The 1st Eastern General initially opened at the Leys School, and then at Trinity College when school reconvened in September 1914. Trinity had wards opening onto the court with beds in the covered walkways but this, too, was inconvenient when the new term started in October. The prefabricated hospital subsequently found a more permanent home on land where later the University Library was built.
The 1st Eastern Hospital contained 1500 beds by the end of 1915, later rising to 1700. The wounded were ferried to the hospital from the station in fleets of ambulances serviced by Marshalls Garage in Trinity Street. The hospital itself had a post office, shop, tennis courts and a cinema for the use of staff and patients.
Several of the Caius doctors who served during WW1 made great contributions to medical science.
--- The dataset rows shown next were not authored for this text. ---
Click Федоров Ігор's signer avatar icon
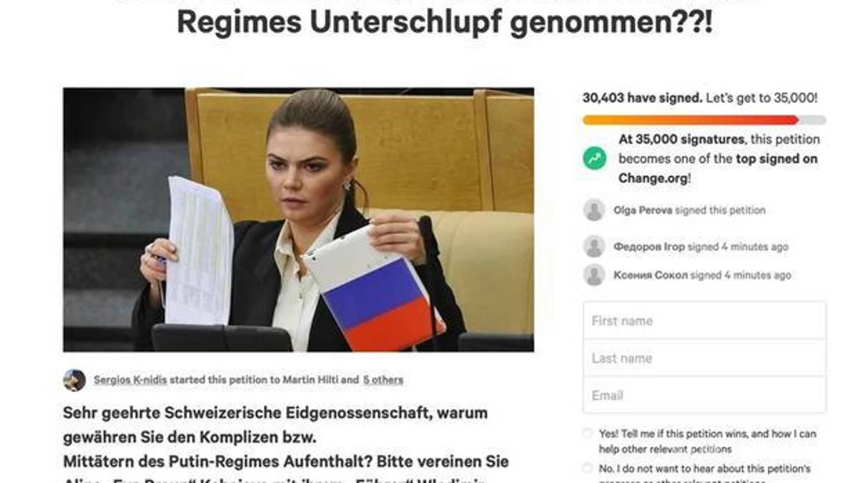Viewport: 858px width, 483px height. [594, 246]
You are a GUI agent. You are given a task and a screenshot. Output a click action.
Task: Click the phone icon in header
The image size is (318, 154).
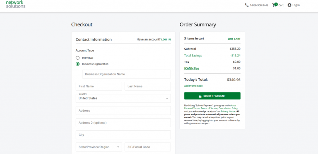tap(247, 5)
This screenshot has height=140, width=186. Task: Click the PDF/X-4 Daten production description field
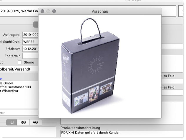click(x=118, y=133)
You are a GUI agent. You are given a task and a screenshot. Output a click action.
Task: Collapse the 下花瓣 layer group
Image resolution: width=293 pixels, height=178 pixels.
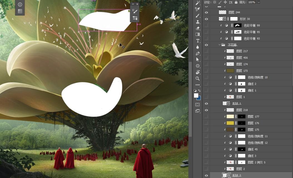pos(220,45)
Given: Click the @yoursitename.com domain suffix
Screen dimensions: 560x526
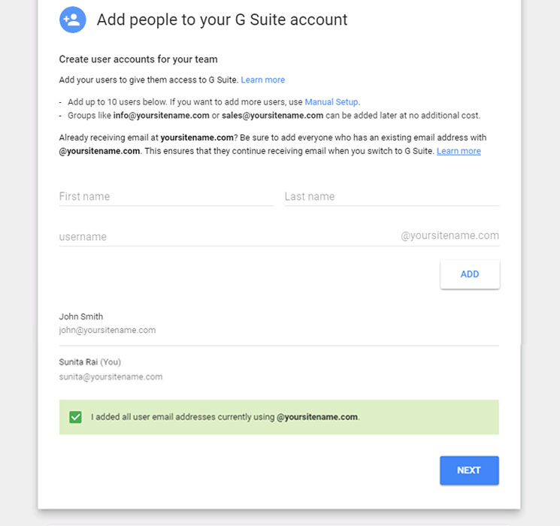Looking at the screenshot, I should click(450, 236).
Outstanding amongst those who survived the war, is Sir Harold Delf Gillies (1901), widely considered the father of modern plastic surgery
Harold Gillies was a New Zealander born in 1882. He came to Caius to study medicine on a chapel scholarship and was a rower in spite of a childhood injury to his elbow. He qualified as a surgeon and, in 1915, he joined the RAMC serving in the hospitals at the front. Whilst there, he met an American-French dentist called Charles Auguste Valadier. Gillies became enthusiastic about Valadier’s efforts to replace missing jaws resulting from gunshot wounds.
Battlefield wounds were often horrendous and Gillies became interested in facial reconstruction in order to counter the effects of these wounds. After treating several severe wounds, in 1917, he undertook his first facial reconstruction on a sailor, Walter Yeo, who had been badly injured at the Battle of Jutland. His work went largely unrecognised until the mid-1920s.
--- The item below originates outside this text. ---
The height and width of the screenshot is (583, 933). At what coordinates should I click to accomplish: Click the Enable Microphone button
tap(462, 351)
He persuaded the army medical authorities to set up a plastic surgery unit at The Queen’s Hospital, Sidcup and treated 2000 casualties of the Somme there.
Another pioneering Caian doctor who survived the war but served in France was Charles Samuel Myers. He was the son of a London merchant and came up to Caius in 1891. He was a gifted violinist, had a great interest in anthropology and was a member of the expedition to the Torres Strait with W H R Rivers. Myers became lecturer in Experimental Psychology in 1906 and published his genuinely original ‘Textbook of Experimental Psychology’ in 1909. He was instrumental in setting up the Psychological Laboratory in 1912.
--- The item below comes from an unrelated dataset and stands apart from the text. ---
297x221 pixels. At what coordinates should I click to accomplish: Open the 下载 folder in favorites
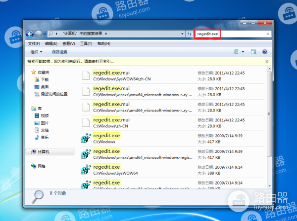coord(45,79)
Charles Myers was keen to join the RAMC at the start of WW1. Working in the hospital at Le Touquet, he was the first person to use the term ‘Shell Shock’ in literature. This was in his paper published 100 years ago as a result of observations taken in late 1914. His seminal work involved the measurement of olfactory and visual perception in men who had been subjected to trauma from blasts. A great debate ensued as to whether shell shock was the result of brain injury or was purely psychological in nature.
After the war, Charles Myers returned to Cambridge and became a Fellow of the College and, after moving to London, an Honorary Fellow.
It is well known that Caius has a long and distinguished tradition of training doctors, and WW1 saw many of them killed on active service. There is a bit of a myth that the care of the wounded from the battlefields was rudimentary but in fact the system was carefully planned. The first point in the treatment of casualties once they had been carried in from the front was the Field Ambulance. These units were described in ‘A Medical Officer's diary and narrative of the First World War’ by T Hampson:
"In a scattered action, naturally the wounded will be all over the place, many … have to be searched for and collected together for dressing or evacuation. The next step in the evacuation is the carriage of the wounded … to the Field Ambulance Advanced Dressing Station (ADS). The position of this is of course extremely variable, depending on the situation, but if possible it is a place on a road where our horse buses can be got to, and where the wounded can be attended to …. ADS's have to be as close as possible to avoid long carries by bearers, and are often within rifle range of the enemy…
At the FA HQ, urgent operations could be done, or the cases more thoroughly dressed, given AT serum, drinks and food, and made as comfortable as possible, often on palliasses stuffed with straw; but there was no unnecessary undressing."
Kenneth Harrison Alloa Kellie served in the 104th Field Ambulance at Derancourt, near Albert and was killed on the 25th June 1916. Born in Maida Vale, he matriculated at Caius in 1892 and worked, often with children, at St George’s, Paddington Green Children's Hospital, the Belgrave Hospital for Children and at the Royal Hospital for Diseases of the Chest. At College, he was a keen rower and a freemason. Kenneth also studied in Paris, New York and Boston.